§ **REQUIREMENT**:
Drop the pictures and extract exactly the lines from the one that contains "799x433 pixels." through the end of the material.

(GIVEN RECORDS begins)

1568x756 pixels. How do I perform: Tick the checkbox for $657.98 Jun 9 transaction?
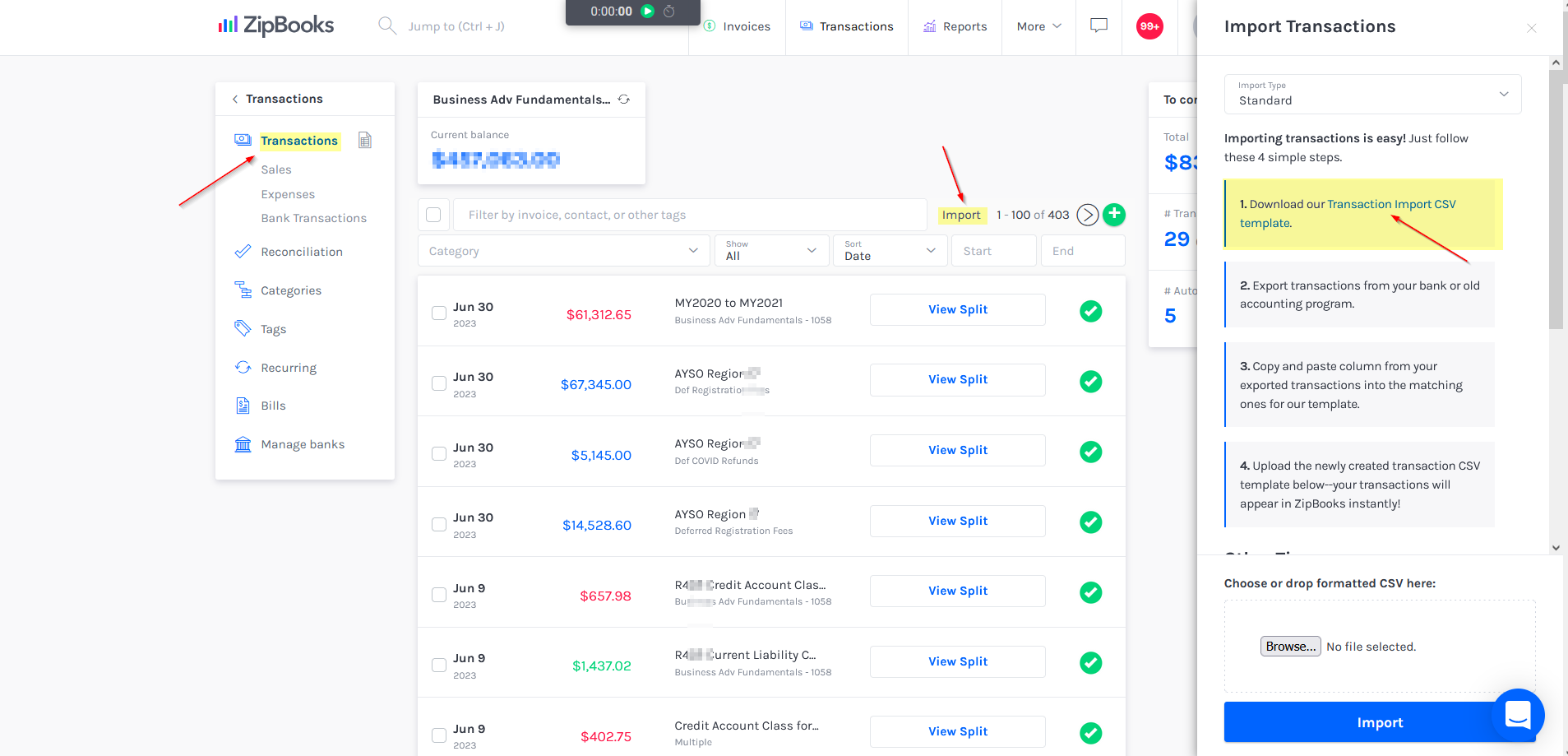click(x=439, y=595)
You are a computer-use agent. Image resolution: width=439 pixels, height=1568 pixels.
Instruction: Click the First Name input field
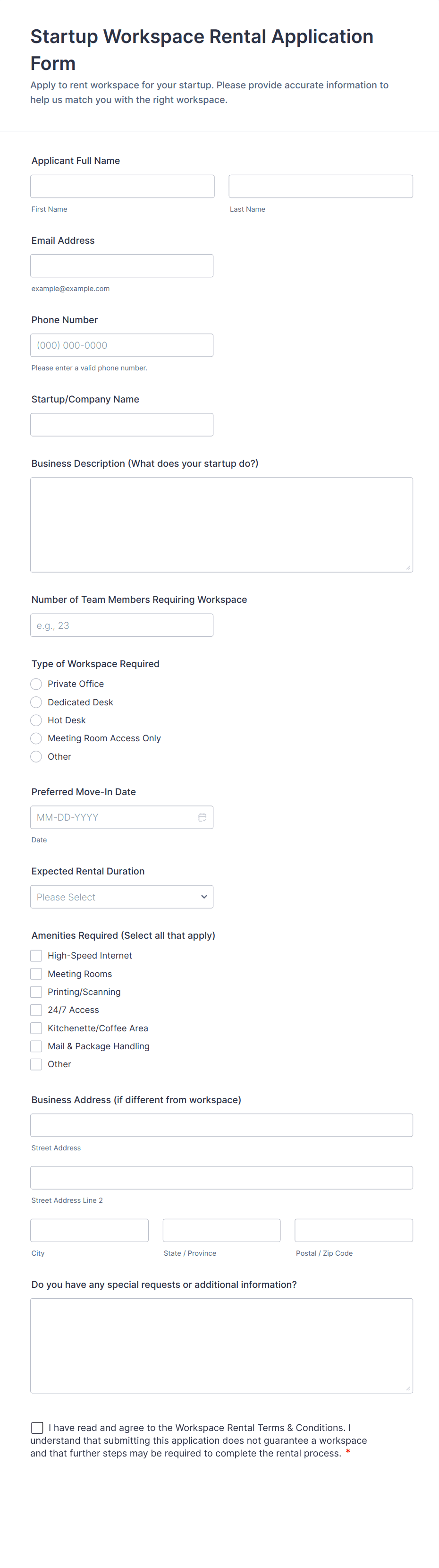[x=122, y=186]
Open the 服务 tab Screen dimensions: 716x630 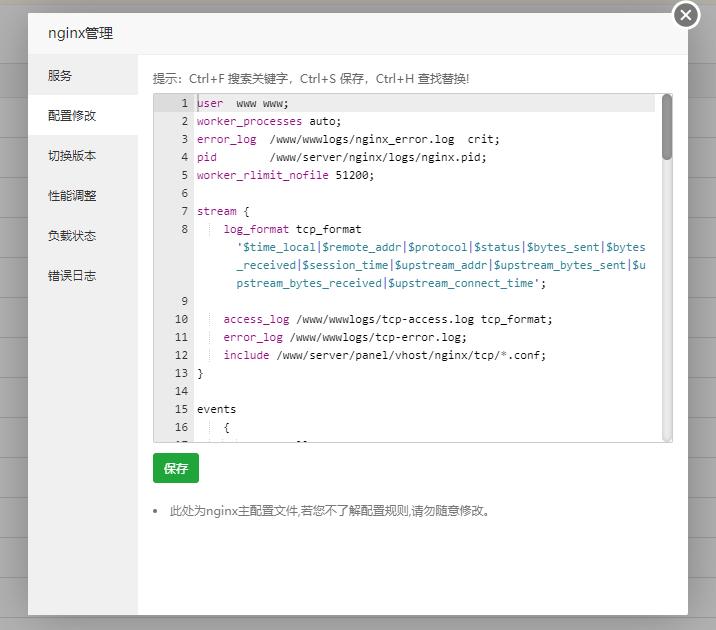click(61, 76)
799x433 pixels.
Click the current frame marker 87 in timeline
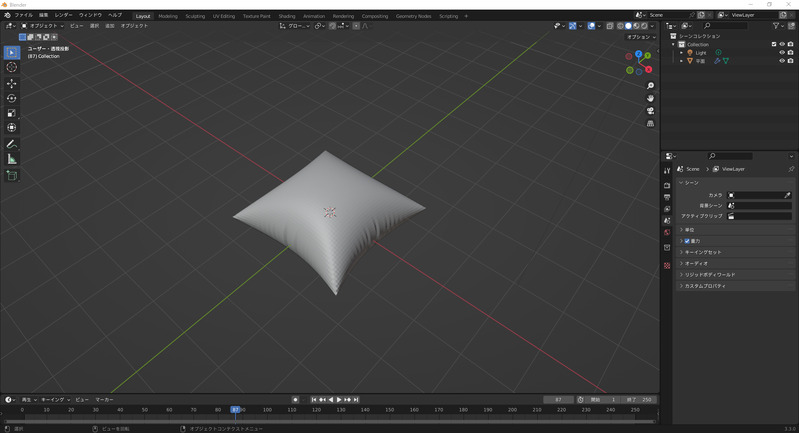(235, 409)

(GIVEN RECORDS ends)

§ **YOUR SOLUTION**:
799x433 pixels.
Click the current frame marker 87 in timeline
(235, 409)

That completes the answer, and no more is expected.